A Technical Design of the Polygeneration Unit in Rural Mozambique
A fifth of the world’s population currently lives without access to electricity. Moreover millions of people die each year in diarrheal diseases worldwide due to poor hygiene and unsafe water. The off-grid fisherman’s village Quirimize is situated in Mozambique’s northernmost province, Cabo Delgado that has one of the lowest electrification rates in the whole country. The fishermen in Quirimize have in previous studies shown a self-expressed demand for ice for fish preservation. Access to ice could increase their income by enabling them to sell fish at a higher price, directly to fish markets. The most conventional way to provide electricity to off-grid societies is through a grid-tied distribution system or by diesel generators when the grid is not available. Grid electrification is however expensive when trying to electrify rural and remote areas.

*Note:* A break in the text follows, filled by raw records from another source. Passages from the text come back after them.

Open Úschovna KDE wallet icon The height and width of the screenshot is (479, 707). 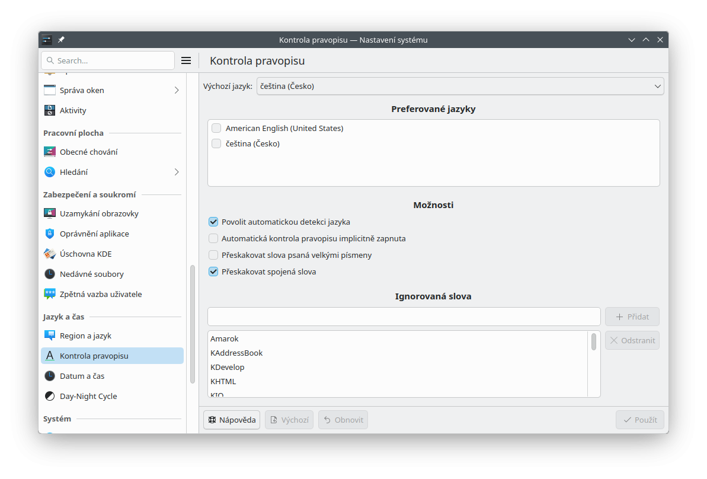click(x=50, y=254)
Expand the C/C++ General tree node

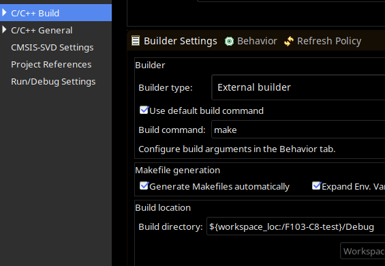(x=4, y=30)
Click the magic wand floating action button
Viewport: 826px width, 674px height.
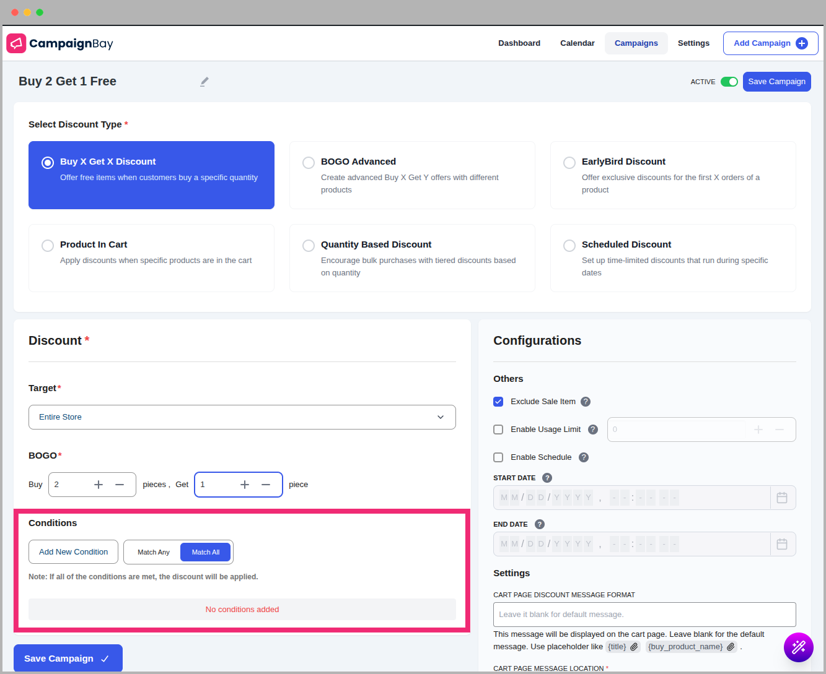click(x=799, y=647)
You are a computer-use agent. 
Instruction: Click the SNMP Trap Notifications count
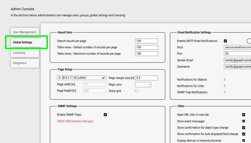pos(224,92)
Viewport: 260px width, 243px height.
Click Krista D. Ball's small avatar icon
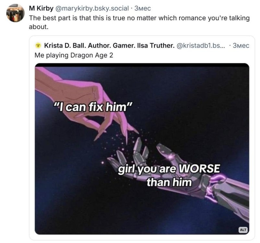tap(38, 45)
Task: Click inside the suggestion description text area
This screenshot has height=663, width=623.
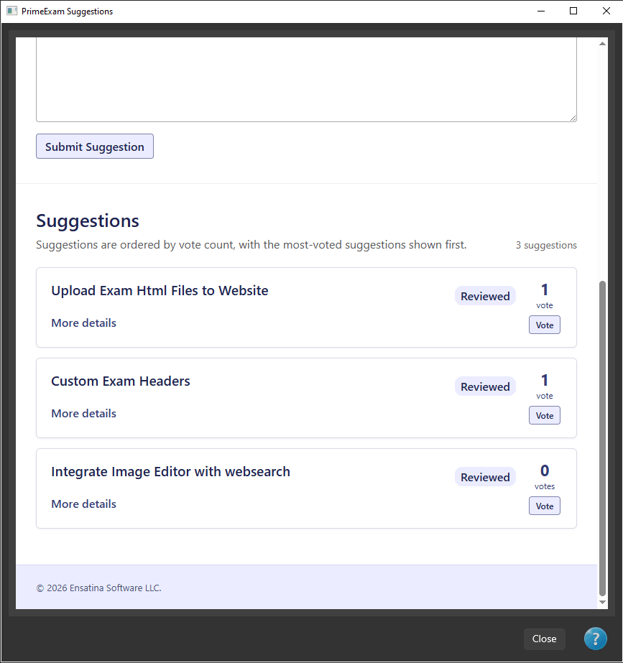Action: [306, 80]
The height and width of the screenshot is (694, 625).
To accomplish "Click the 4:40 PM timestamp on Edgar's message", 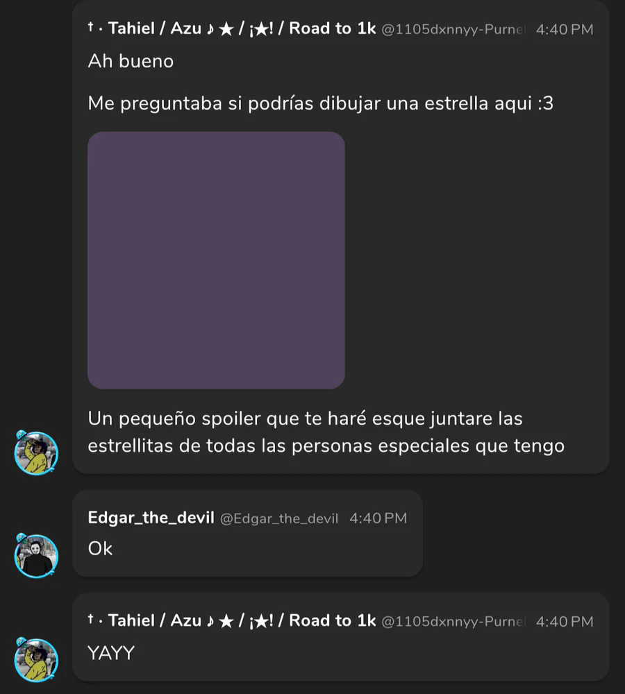I will tap(378, 518).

This report proposes a technical design of the Polygeneration Unit (PU) that is able to provide Quirmize with electricity, water and ice. Data for this study have been collected from contact and meetings with suppliers of technology, other relevant actors in the sector of rural development and energy and online databases. The Polygeneration Unit that only consists of renewable energy technologies (RETs) is simulated using the collected data. This study shows that the Polygeneration Unit as a renewable option is more economical viable than other more conventional methods of electrification such as grid extension or power supply from a diesel generator. The study also investigates the opportunity for ice production through absorption refrigeration and shows that this, theoretically, could be used as a complement to compression refrigeration.